** Instruções do exercício **
Por favor, continue a entrevista sobre saúde mental e suicídio entre jovens a partir do ponto em que ela termina.

ESQUINAS Ocorreram vários casos de suicídio de alunos do ensino médio em São Paulo. Você acha que houve de fato um aumento de quadros depressivos e suicidas entre os jovens? É uma questão atual ou que só ganhou visibilidade agora?

O que tem se notado é um aumento de doenças mentais como um todo desde o século XX. Junto a essa tendência, houve aumento das taxas de suicídio, que já é a terceira maior causa mortis entre jovens. Dentre as causas do suicídio, não temos só a depressão, mas também outros quadros psicológicos, como transtorno bipolar ou esquizofrênico.

ESQUINAS Você acha que a pressão dos pais pode exercer influência sobre o quadro psicológico de seus filhos?

Eu acredito que não. A sociedade mudou, então os pais estão mais perdidos do que cego em tiroteio. A mudança foi muito grande do século XX para cá, agora há insegurança de como criar as novas gerações. Quando eu estudei, na minha época, tinha alguns colegas que não frequentavam a escola e tudo bem, era normal, mas a sociedade mudou isso com o passar dos anos.

ESQUINAS E o excesso de informação gerado graças à revolução digital? Tem alguma influência?

** Dados **
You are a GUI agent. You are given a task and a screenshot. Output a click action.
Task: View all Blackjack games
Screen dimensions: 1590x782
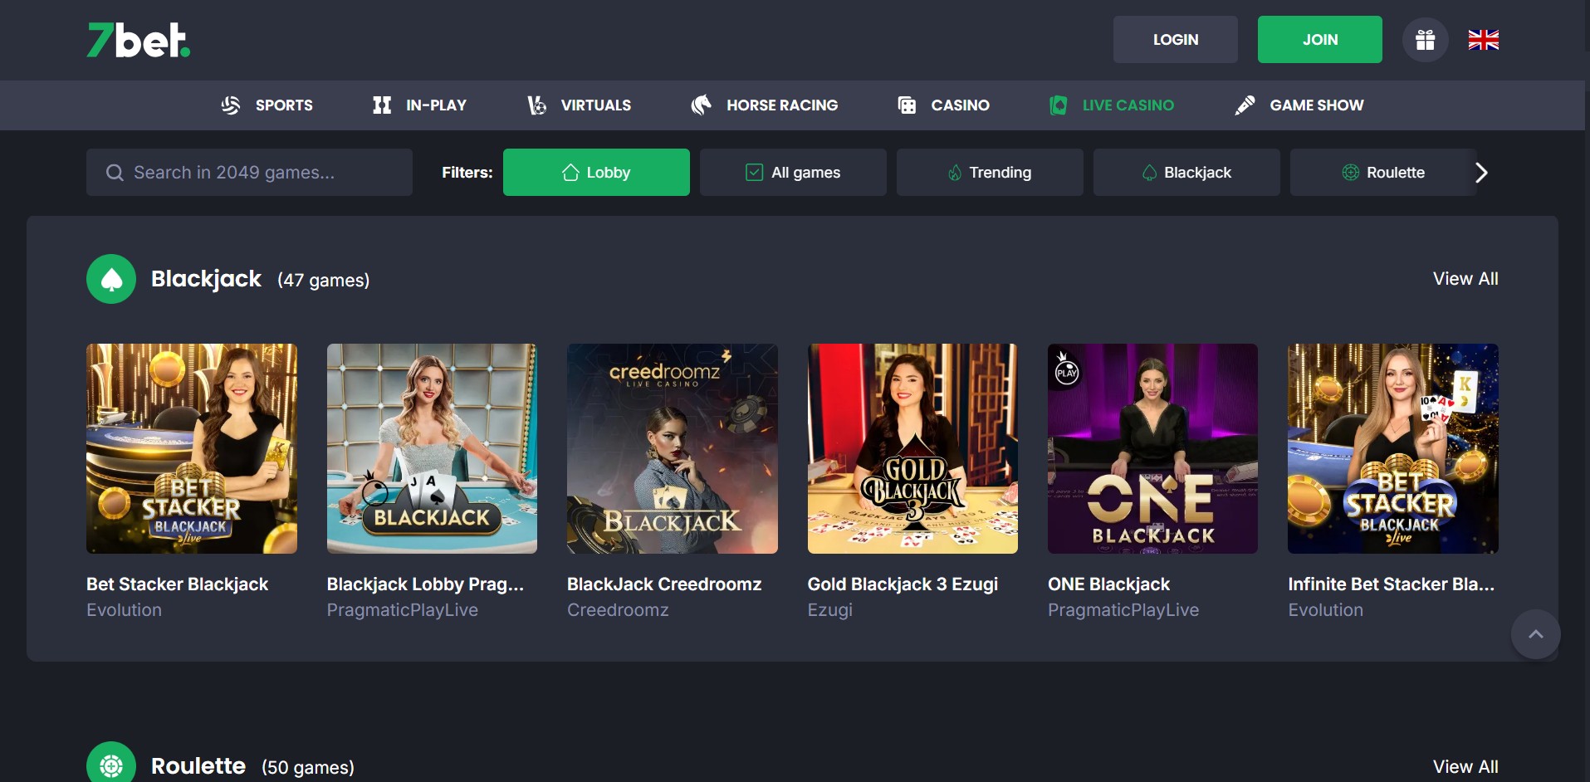(1465, 279)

** Resultado **
Não, eu acho injusto culpar a internet por isso. A sociedade mudou como um todo, então esse aumento tem causas multifatoriais. Coincidentemente, a tecnologia traz essa pressão da informação e o indivíduo tem dificuldade de lidar com isso. Apesar de ser um fator capaz de gerar alguma confusão, não pode ser atribuído como único.

ESQUINAS O ingresso na faculdade numa idade vista por muitos como prematura é um fator que agrava esses quadros?

Pode ser, sim. Mudar de cidade é um fator estressante e gera um risco maior de desenvolver doenças mentais também. Existe até a psicose do imigrante, por exemplo. Deve-se considerar todos os fatores: quadros psiquiátricos podem acontecer por coisas tristes e alegres, passar no vestibular, casar, ser promovido, etc. Mudanças drásticas em geral podem causar problemas. E há uma problemática a mais: o que é drástico para um pode não ser para outro. Associou-se muito a depressão com puberdade, mas às vezes é algo que vem desde a infância e foi negligenciado.

ESQUINAS Sobre a negligência aos quadros psicológicos na infância, é possível afirmar que houve um aumento no número de casos de TDAH nos últimos anos?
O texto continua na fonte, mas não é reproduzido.